The Alberta Court of Appeal next discussed the caselaw that indicates two different tribunals might have jurisdiction over the same dispute (citing, among others, the case noted above in paragraph one of this post). The Court opined that the mere fact that there were previous proceedings before the labour arbitrator and courts did not oust the jurisdiction of the Commission (City of Calgary, para. 28). The Court also made note of a 2009 amendment to the Act (see Alberta Human Rights Act, RSA 2000 c A-25.5, s. 22(1.1)), which effectively recognizes that both a grievance before an arbitration board and a complaint before the Commission can proceed, and it is often just a matter of timing as to which matter should proceed first and thus generate the most effective result. The risk of inconsistent results, or wasting resources, will be managed by the doctrines of res judicata, issue estoppel (which prevents the further litigation of an issue which a court or tribunal has already decided in a previous proceeding) and abuse of process (City of Calgary, para. 28).
The Alberta Court of Appeal also held that while the Commission has an independent mandate in the field of human rights under the Act, issues of economy, consistency, finality and integrity of the system of administration of justice justifies the binding of the Commission to issues previously decided by the courts (City of Calgary, para. 35). While the Chief Commissioner argued that there were outstanding human rights issues that were not fully adjudicated in the other proceedings, (e.g., twenty years of discrimination by the City), the Court of Appeal determined that the only issue that the Officer had suggested should be referred to the Human Rights Panel was the one of accommodation surrounding the SPP. The Court of Appeal also noted that the present proceeding did not engage the problem of 20 years of discrimination and that the order of prohibition issued by the chambers judge did not extend to that (City of Calgary, para. 37). The Court of Appeal also held that the human rights issue with respect to the way that the City had managed the uncertainty surrounding the interpretation of the SPP (i.e., whether this was sufficient accommodation under the Act), could not be detached from the other issues that had already been decided (City of Calgary, para. 39).
Thus, the Court of Appeal concluded that the core issues between the Complainants, the Local and the City had been decided and that it would amount to an abuse of process for a Human Rights Panel to reconsider them. Further, McDougall’s complaint was largely moot and the complaint by Scobie was in abeyance. The Court of Appeal dismissed the appeal, noting: “Considerations of economy, consistency, finality and the integrity of the system of administration of Justice require that this long running dispute be brought to an end” (City of Calgary, para. 42).

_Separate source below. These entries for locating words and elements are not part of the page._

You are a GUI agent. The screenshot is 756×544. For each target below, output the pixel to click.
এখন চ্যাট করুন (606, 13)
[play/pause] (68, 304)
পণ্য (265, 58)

While the decision of the Court of Appeal is quite strongly worded, it is not clear that the Commission would be prohibited from dealing with a fresh complaint from McDougall with respect to long standing discrimination by the City, as arguably this (or at least some aspects of it) is a separate issue. A fresh complaint might, of course, be barred by the one-year limitation period under the Act. The Court of Appeal found that there were no outstanding issues on the matter because there was lack of particulars in the Officer’s report on the issue of long standing discrimination, and because Officer’s report focused on accommodation during the SPP dispute.